Risuonano ancora in Alberta le parole con cui papa Francesco ha ammesso le responsabilità di molti cristiani che, nelle 139 scuole residenziali attive dal 1830 al 1996 (66 gestite da enti cattolici), hanno collaborato con il governo canadese all’azione di omologazione forzata e violenta alla cultura bianca, occidentale e cristiana di oltre 150mila bambine e bambini indigeni strappati alle proprie famiglie: un «dolore incancellabile provato in questi luoghi da tanti all’interno di istituzioni ecclesiali» che genera «rabbia e vergogna».

Dopo la visita all’ex scuola Ermineskin di Maskwacis e al cimitero – dove è stato spiegato uno striscione con i nomi di migliaia di bambini mai più tornati nelle proprie case e i cui corpi sono stati ritrovati in fosse comuni presso le stesse scuole -, mentre in Italia era notte fonda, il pontefice ha fatto visita alla parrocchia del Sacro Cuore di Edmonton, dove ha ribadito l’intento «penitenziale» del proprio viaggio in Canada.

«Anche nella Chiesa al grano buono si mescola la zizzania», ha detto Bergoglio. «Proprio a causa di questa zizzania ho voluto intraprendere questo pellegrinaggio penitenziale e cominciarlo facendo memoria del male subito dalle popolazioni indigene da parte di tanti cristiani e chiedendone perdono con dolore.
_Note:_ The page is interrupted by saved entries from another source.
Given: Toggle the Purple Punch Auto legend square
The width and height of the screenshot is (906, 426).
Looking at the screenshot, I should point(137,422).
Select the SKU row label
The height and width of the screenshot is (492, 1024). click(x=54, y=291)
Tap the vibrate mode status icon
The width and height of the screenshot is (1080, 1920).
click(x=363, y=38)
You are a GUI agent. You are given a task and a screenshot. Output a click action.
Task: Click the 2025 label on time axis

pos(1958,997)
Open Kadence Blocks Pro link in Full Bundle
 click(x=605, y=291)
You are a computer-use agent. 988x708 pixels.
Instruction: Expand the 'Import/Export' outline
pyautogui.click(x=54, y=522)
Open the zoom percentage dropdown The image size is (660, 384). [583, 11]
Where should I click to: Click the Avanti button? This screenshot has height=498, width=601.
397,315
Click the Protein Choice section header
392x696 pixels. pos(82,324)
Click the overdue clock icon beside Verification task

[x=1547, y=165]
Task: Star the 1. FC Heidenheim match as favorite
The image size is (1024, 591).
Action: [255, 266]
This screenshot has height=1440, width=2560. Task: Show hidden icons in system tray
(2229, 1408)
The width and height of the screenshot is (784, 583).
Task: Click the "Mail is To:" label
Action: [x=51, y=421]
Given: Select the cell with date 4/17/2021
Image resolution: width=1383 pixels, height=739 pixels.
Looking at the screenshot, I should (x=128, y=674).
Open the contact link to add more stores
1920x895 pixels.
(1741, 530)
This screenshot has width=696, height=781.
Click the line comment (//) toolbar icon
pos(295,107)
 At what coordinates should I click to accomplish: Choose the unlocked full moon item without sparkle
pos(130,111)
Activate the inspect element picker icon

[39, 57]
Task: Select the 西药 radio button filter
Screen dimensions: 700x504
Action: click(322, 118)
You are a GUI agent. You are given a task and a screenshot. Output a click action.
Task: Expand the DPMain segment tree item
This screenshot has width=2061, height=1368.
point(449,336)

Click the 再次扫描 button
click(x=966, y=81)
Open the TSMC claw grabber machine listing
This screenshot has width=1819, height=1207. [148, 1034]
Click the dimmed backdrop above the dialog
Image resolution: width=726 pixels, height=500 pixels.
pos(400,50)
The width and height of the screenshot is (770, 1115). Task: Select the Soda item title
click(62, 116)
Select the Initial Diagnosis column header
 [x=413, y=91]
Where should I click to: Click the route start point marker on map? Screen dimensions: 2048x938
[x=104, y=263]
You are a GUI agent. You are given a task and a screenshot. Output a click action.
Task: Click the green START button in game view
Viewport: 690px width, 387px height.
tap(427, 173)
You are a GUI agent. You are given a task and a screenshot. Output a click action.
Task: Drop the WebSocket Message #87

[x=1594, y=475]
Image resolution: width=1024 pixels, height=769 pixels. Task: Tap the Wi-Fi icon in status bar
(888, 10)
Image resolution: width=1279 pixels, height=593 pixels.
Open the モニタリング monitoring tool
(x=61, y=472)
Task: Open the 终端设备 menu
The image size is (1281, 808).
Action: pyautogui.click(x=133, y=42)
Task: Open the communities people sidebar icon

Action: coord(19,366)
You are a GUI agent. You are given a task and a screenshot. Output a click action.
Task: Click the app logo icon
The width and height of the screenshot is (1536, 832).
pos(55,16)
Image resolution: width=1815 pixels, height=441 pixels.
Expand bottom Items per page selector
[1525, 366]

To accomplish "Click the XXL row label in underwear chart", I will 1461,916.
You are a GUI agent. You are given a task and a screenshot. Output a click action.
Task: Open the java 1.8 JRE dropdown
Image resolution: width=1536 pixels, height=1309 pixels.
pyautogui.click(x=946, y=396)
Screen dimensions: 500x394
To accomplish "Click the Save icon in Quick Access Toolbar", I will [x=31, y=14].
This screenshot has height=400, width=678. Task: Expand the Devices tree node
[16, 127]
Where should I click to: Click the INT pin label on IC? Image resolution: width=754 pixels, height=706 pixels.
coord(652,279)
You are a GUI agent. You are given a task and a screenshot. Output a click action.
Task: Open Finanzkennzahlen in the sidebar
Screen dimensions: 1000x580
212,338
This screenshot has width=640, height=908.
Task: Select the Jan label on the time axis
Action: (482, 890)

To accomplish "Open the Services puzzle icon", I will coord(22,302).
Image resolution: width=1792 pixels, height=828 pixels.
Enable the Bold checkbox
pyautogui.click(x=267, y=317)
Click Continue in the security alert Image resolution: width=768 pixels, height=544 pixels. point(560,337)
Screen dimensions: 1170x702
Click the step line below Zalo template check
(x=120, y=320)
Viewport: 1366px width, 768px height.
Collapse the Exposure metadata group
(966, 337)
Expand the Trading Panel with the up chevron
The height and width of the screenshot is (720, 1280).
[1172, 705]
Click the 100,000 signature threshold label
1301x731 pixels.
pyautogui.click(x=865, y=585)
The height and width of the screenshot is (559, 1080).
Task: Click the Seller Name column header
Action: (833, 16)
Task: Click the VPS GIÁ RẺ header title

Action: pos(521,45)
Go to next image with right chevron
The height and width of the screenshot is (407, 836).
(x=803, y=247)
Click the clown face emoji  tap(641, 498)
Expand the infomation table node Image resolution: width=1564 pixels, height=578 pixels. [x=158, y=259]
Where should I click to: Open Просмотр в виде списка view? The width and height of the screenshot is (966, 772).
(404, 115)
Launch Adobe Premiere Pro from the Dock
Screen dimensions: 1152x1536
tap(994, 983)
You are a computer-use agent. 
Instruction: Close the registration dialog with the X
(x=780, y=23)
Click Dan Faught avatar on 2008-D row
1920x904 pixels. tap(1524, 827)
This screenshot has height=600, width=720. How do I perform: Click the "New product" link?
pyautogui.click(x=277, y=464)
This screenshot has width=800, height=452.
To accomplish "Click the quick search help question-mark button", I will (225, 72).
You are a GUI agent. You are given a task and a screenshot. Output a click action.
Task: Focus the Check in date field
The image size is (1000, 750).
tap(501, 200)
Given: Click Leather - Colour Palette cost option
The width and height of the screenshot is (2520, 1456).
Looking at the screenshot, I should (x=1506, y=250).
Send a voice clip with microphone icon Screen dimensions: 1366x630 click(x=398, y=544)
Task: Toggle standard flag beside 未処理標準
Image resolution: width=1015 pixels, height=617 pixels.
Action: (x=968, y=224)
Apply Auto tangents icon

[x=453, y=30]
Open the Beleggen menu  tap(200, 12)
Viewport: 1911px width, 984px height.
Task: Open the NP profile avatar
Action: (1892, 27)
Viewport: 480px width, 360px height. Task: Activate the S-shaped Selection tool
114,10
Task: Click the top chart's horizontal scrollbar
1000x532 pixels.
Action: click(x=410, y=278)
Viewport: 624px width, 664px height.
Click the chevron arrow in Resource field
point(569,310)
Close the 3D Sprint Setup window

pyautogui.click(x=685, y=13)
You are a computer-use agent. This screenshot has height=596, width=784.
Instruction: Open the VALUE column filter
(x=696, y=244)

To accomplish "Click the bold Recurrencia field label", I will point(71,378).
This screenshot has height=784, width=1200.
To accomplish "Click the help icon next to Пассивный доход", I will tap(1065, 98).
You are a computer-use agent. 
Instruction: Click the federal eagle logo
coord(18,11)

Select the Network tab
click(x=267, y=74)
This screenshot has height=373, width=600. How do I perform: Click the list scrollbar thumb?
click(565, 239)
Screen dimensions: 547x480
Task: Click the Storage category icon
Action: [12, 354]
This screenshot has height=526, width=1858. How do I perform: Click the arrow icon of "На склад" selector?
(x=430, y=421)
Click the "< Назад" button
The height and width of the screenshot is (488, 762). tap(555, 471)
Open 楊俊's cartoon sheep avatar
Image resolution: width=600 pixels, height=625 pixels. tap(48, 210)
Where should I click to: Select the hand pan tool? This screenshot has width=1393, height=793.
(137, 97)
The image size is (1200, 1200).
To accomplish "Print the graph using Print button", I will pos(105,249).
Mi ferisce pensare che dei cattolici abbiano contribuito alle politiche di assimilazione e affrancamento che veicolavano un senso di inferiorità, derubando comunità e persone delle loro identità culturali e spirituali, recidendo le loro radici e alimentando atteggiamenti pregiudizievoli e discriminatori».

Oggi nuova tappa, al lato opposto del Canada, in Quebec, per incontrare altri rappresentanti dei popoli indigeni. Venerdì, prima di rientrare in Vaticano, Francesco dialogherà con alcuni sopravvissuti delle scuole residenziali cattoliche, a Iqaluit. Le aspettative sono tante, anche che Bergoglio vada oltre le pur importanti scuse. «Spero che si tratti di scuse che riconoscano il ruolo della Chiesa nell’intero processo di colonizzazione e non solo le colpe di alcuni cattolici», spiega ad America (settimanale dei gesuiti Usa) suor Priscilla Solomon, impegnata nel percorsi di riconciliazione tra indigeni e “colonizzatori”. E da molti sopravvissuti si leva una richiesta chiara: gli enti ecclesiastici aprano gli archivi, perché si possa conoscere tutta la verità e rendere giustizia alle vittime.